→ DESCRIPTION OF THE TASK
Reproduce verbatim the lines of the listing below, starting at its first line and ending at the line containing "pyautogui.click(x=165, y=128)", with both ends included.
# Start of PROVIDED MATERIAL
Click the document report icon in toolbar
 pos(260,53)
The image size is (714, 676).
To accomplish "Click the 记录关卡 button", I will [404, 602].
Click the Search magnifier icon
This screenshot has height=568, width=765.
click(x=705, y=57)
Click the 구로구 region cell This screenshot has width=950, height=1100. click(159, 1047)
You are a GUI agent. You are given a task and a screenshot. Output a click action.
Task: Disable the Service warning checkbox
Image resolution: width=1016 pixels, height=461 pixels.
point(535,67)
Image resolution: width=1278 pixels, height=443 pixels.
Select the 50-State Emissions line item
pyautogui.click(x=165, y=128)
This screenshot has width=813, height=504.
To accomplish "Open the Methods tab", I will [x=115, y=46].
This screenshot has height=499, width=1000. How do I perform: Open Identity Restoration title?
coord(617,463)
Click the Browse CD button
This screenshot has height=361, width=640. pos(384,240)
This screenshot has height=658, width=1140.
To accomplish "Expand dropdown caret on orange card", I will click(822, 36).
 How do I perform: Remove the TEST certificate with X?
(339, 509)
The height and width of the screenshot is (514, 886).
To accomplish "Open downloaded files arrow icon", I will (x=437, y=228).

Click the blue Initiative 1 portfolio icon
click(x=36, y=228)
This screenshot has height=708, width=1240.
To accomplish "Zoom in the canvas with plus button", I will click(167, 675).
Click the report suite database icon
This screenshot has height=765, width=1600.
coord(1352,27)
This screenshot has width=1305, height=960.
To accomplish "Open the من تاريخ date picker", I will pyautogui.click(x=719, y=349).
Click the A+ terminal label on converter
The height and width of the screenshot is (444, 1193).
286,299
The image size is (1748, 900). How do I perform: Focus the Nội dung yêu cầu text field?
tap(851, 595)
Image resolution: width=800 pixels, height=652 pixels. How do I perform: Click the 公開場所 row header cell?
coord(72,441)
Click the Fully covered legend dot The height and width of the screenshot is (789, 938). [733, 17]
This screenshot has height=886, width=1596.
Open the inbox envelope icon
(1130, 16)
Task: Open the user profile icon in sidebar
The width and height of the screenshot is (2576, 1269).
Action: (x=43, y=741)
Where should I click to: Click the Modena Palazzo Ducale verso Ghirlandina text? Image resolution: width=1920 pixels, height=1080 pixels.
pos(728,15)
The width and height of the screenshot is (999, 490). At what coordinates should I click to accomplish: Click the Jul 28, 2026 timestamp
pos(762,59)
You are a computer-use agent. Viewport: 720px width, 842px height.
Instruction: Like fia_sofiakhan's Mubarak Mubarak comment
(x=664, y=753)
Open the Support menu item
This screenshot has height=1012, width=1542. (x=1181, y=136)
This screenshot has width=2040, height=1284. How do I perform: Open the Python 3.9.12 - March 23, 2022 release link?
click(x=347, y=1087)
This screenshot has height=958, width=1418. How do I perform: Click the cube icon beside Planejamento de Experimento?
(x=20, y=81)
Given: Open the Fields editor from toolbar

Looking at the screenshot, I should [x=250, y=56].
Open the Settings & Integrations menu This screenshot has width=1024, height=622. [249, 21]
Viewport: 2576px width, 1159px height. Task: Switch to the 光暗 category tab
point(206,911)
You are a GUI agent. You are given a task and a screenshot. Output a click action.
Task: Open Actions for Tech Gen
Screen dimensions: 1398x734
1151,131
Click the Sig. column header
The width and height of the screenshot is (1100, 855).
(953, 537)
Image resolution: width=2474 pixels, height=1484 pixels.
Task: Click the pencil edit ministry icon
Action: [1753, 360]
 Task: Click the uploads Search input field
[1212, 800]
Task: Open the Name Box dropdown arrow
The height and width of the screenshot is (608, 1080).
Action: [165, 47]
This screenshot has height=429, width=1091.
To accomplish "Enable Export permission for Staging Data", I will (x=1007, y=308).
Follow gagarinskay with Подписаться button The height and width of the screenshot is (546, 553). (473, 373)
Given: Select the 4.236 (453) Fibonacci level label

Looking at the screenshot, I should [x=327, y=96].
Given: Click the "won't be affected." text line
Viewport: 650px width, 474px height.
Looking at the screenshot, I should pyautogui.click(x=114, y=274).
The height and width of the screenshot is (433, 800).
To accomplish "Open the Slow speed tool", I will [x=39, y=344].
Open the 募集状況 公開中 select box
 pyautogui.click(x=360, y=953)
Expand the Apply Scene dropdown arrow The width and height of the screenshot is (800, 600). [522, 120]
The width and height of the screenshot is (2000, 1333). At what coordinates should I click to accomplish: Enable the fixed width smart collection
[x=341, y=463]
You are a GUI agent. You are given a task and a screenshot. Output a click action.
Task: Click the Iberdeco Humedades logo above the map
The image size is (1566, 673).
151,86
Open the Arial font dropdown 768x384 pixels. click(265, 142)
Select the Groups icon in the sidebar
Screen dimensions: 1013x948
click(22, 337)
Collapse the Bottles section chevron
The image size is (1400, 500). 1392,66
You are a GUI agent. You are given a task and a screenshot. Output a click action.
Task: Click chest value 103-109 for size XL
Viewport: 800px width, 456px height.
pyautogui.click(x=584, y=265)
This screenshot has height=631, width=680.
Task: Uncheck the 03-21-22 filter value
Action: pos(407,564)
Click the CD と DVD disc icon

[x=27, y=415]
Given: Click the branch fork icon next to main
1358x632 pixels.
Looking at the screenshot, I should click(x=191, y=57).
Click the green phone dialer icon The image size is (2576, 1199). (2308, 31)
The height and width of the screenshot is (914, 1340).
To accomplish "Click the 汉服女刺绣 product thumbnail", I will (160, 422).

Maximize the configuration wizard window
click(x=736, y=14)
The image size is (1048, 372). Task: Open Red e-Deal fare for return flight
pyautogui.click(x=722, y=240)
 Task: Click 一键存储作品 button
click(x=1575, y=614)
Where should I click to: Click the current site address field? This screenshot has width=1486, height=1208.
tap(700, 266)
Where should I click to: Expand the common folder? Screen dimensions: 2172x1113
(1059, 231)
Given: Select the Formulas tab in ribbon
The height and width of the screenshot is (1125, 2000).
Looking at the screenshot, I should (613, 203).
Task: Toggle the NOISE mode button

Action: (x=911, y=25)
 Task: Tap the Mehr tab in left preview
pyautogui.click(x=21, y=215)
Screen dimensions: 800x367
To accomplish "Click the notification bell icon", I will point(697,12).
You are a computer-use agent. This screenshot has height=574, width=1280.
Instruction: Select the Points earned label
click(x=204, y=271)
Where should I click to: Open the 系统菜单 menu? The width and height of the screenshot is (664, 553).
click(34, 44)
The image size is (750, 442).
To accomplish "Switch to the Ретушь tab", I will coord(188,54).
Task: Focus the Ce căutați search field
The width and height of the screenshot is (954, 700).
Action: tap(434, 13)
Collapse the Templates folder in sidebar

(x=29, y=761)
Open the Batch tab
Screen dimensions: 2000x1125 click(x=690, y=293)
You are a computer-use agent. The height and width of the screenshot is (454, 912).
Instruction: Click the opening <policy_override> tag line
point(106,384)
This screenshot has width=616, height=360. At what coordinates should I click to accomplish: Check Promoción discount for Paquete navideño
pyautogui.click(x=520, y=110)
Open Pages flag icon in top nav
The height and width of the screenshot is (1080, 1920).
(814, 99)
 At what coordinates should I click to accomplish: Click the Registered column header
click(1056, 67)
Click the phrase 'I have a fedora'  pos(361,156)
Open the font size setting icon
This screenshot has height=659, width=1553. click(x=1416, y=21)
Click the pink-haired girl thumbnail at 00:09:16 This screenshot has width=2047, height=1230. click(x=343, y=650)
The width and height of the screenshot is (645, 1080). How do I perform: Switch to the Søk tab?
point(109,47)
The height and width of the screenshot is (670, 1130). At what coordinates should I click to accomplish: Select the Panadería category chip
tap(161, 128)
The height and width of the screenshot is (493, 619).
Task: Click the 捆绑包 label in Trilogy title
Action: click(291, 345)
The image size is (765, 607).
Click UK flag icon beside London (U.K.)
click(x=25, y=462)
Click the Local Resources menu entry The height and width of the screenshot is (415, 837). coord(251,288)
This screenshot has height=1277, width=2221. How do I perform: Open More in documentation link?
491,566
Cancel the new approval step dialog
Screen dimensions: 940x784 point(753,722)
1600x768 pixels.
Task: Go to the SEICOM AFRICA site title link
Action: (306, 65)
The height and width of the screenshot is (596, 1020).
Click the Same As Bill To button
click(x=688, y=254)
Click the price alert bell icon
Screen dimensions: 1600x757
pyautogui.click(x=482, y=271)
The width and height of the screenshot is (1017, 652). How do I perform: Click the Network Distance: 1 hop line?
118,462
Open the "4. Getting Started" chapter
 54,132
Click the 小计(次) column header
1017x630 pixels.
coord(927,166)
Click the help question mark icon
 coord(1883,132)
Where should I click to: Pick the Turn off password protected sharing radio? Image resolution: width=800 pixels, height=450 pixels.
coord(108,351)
# End of PROVIDED MATERIAL
→ RESULT OF THIS EXERCISE
Click the document report icon in toolbar
 pos(260,53)
The image size is (714, 676).
To accomplish "Click the 记录关卡 button", I will [404, 602].
Click the Search magnifier icon
This screenshot has height=568, width=765.
click(x=705, y=57)
Click the 구로구 region cell This screenshot has width=950, height=1100. click(159, 1047)
You are a GUI agent. You are given a task and a screenshot. Output a click action.
Task: Disable the Service warning checkbox
Image resolution: width=1016 pixels, height=461 pixels.
point(535,67)
Image resolution: width=1278 pixels, height=443 pixels.
Select the 50-State Emissions line item
pyautogui.click(x=165, y=128)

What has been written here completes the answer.